TASK STATEMENT -> Could you write out all of the rows below again with every "computer-use agent" swapped for "desktop automation agent", keep everything else unchanged, and leave the pictures out?
>> Start
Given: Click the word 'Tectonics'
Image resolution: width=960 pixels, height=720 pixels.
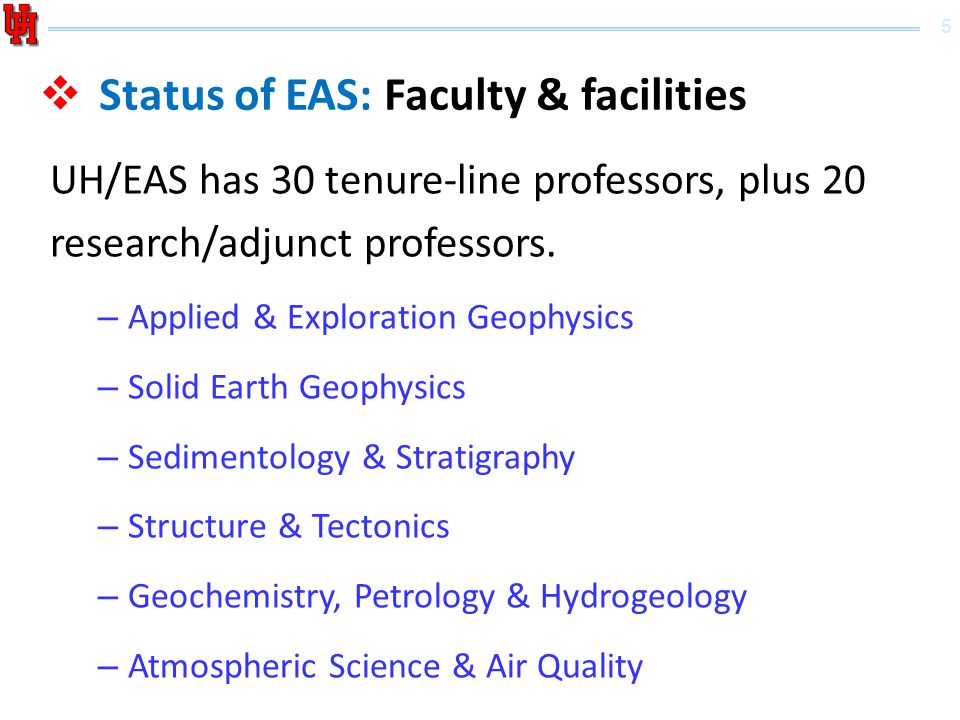Looking at the screenshot, I should tap(381, 527).
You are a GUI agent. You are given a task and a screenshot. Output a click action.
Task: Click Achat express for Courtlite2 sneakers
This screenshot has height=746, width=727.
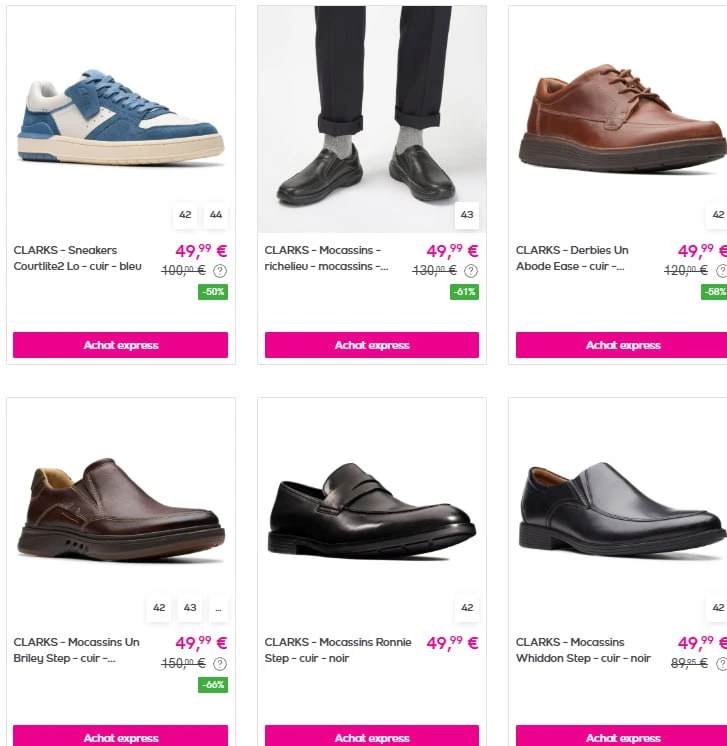pos(120,345)
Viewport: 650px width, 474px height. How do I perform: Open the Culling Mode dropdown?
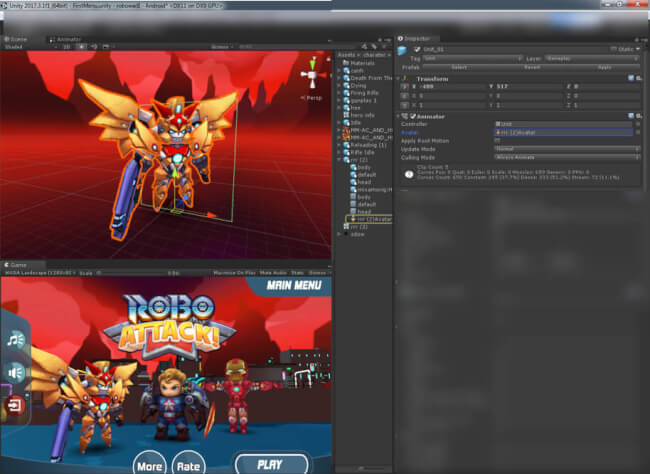(564, 157)
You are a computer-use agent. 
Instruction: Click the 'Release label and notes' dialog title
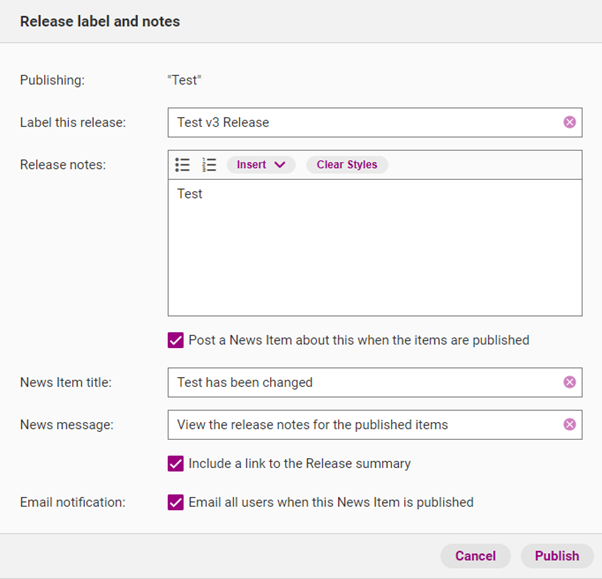[100, 21]
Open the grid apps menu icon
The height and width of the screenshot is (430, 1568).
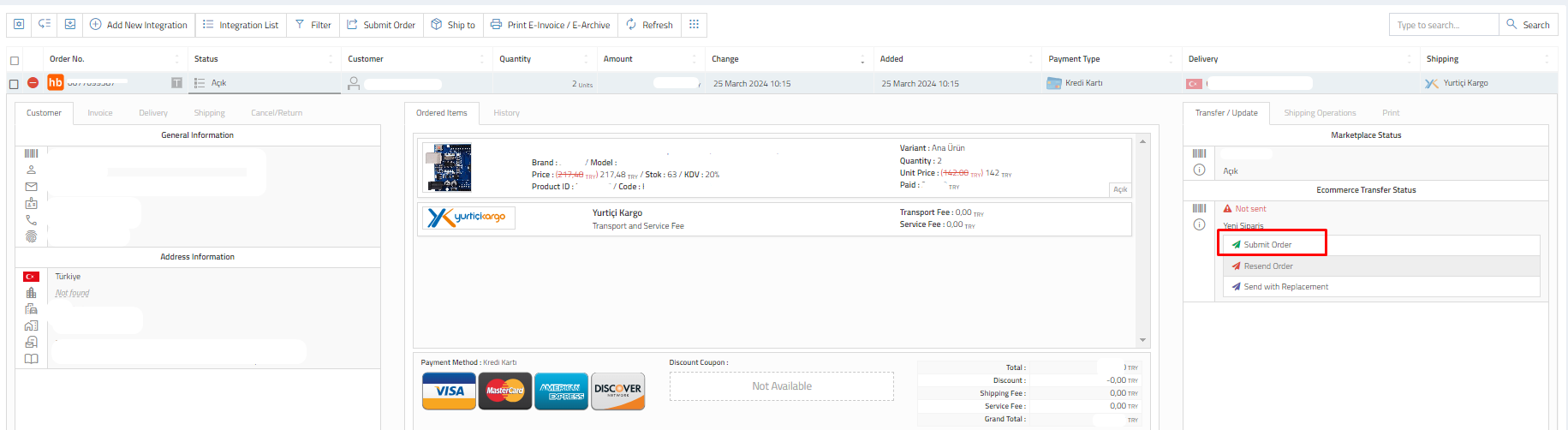694,25
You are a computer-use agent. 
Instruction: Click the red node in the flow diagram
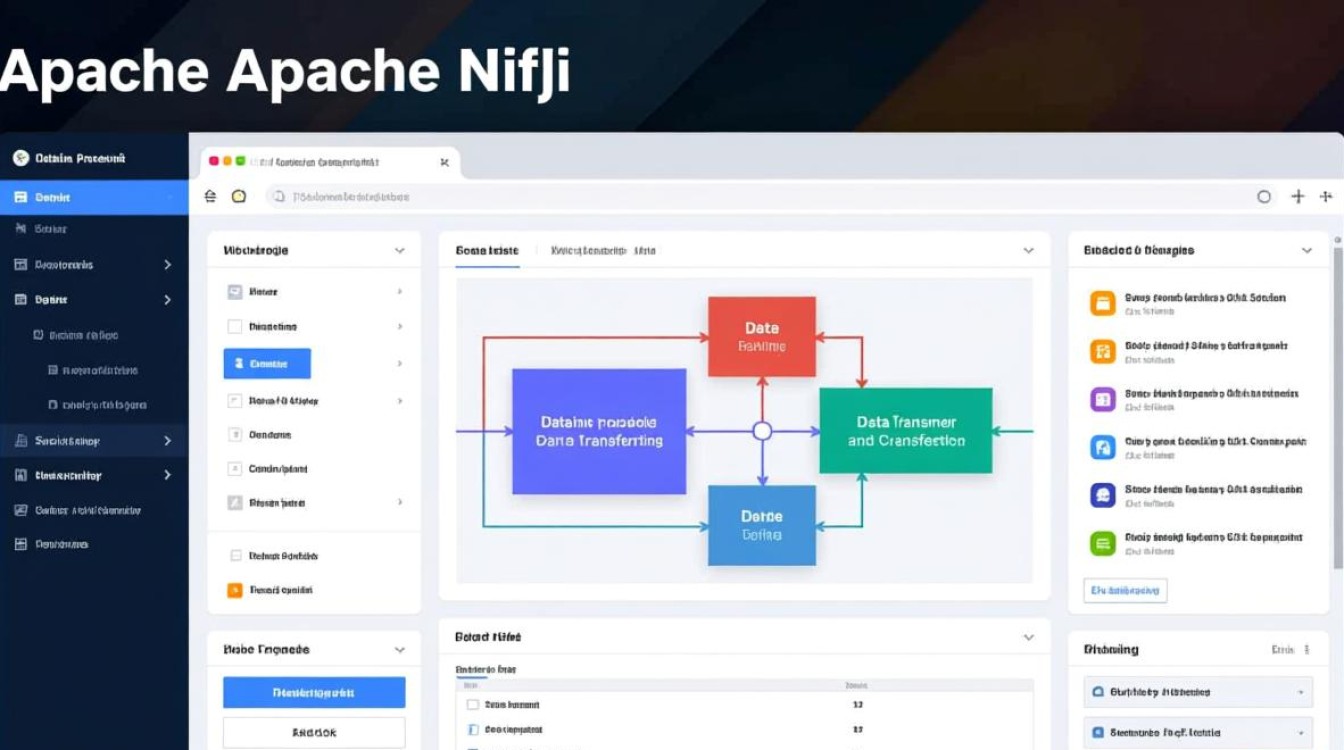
>> End
WRITTEN RESPONSE ->
Given: Click the word 'Tectonics'
Image resolution: width=960 pixels, height=720 pixels.
Looking at the screenshot, I should tap(381, 527).
You are a GUI agent. You are given a task and a screenshot. Output a click action.
Task: Click Achat express for Courtlite2 sneakers
This screenshot has height=746, width=727.
pos(120,345)
Viewport: 650px width, 474px height. How do I perform: Open the Culling Mode dropdown?
(564, 157)
You are a desktop automation agent. 
Instruction: Click the 'Release label and notes' dialog title
[100, 21]
Open the grid apps menu icon
The height and width of the screenshot is (430, 1568).
694,25
You are a desktop automation agent. 
Instruction: Click the red node in the flow diagram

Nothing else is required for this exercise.